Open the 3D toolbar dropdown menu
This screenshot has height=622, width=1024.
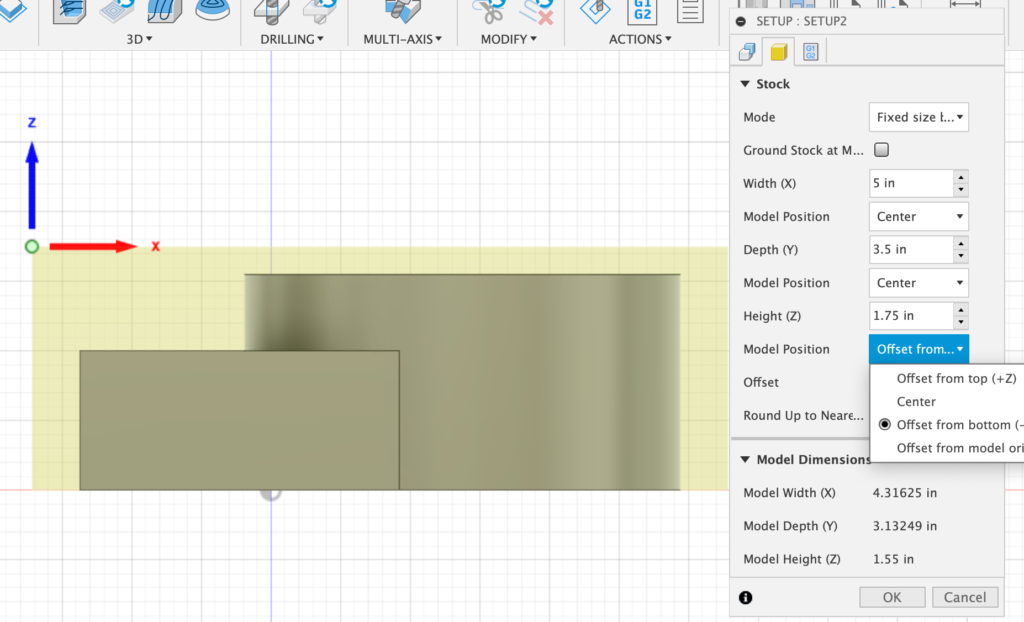click(139, 39)
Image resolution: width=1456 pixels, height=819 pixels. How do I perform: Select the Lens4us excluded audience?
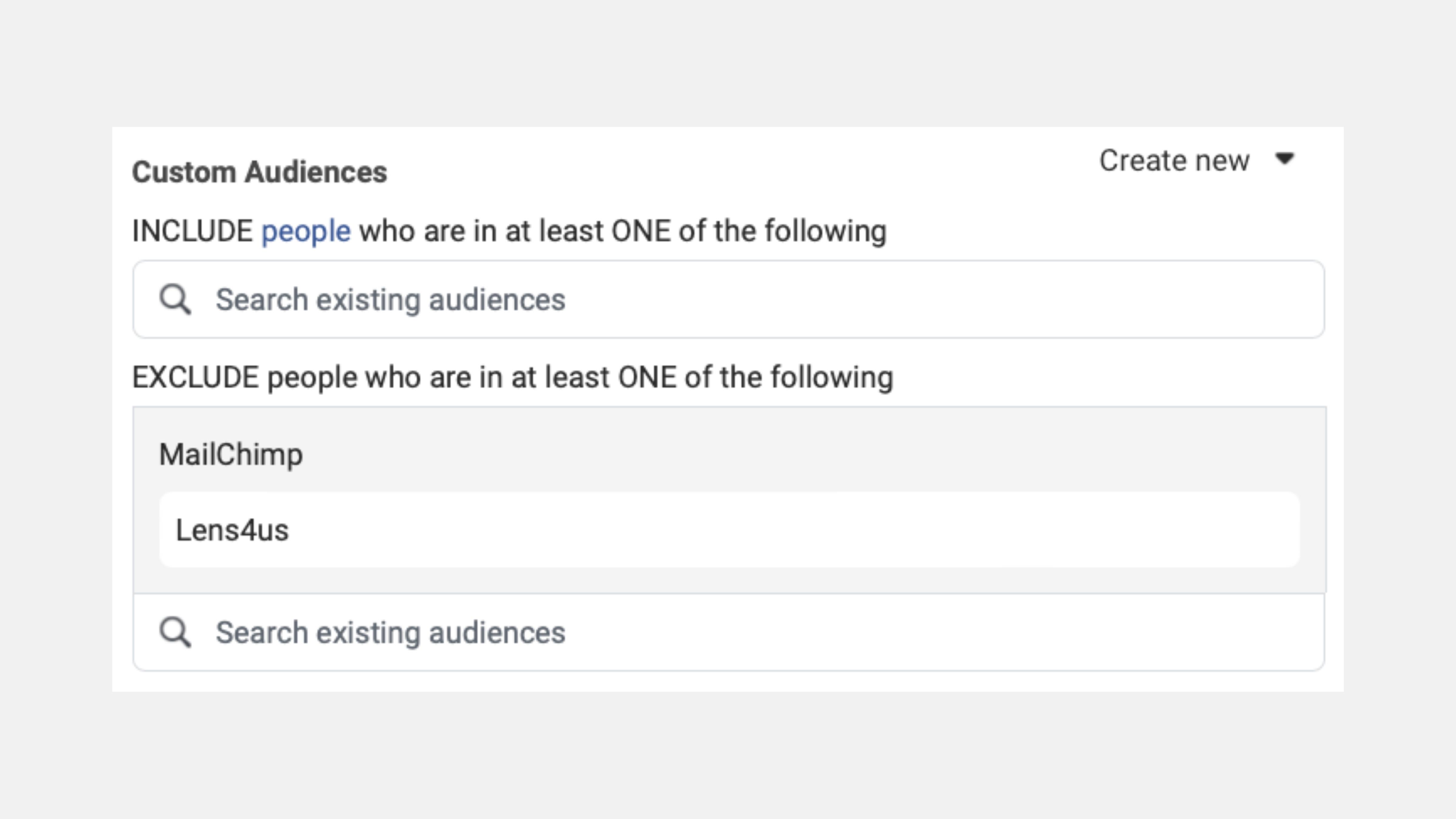pos(232,530)
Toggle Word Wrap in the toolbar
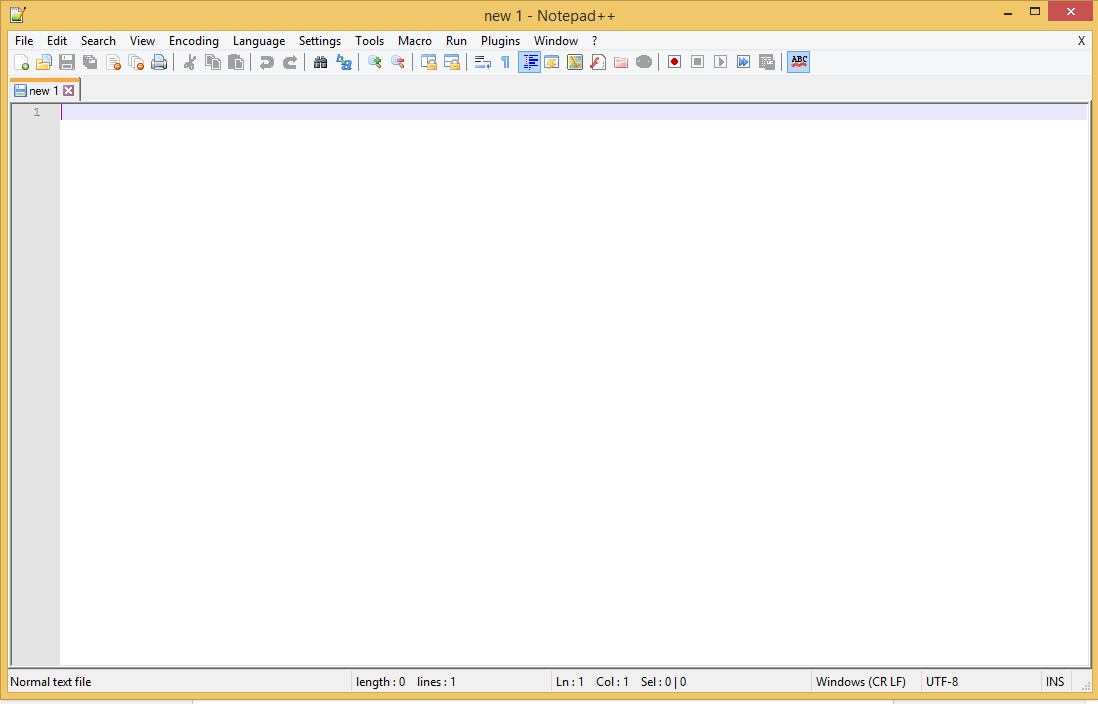Viewport: 1098px width, 704px height. tap(482, 61)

**Task:** Begin with the line that contains "Image resolution: width=1456" and repeat every line through the end of the data, exactly and only those lines, leaving out the pictures.

**Response below:**
Image resolution: width=1456 pixels, height=819 pixels. How do I perform: Select the Lens4us excluded audience?
pos(232,530)
Toggle Word Wrap in the toolbar
Viewport: 1098px width, 704px height. tap(482, 61)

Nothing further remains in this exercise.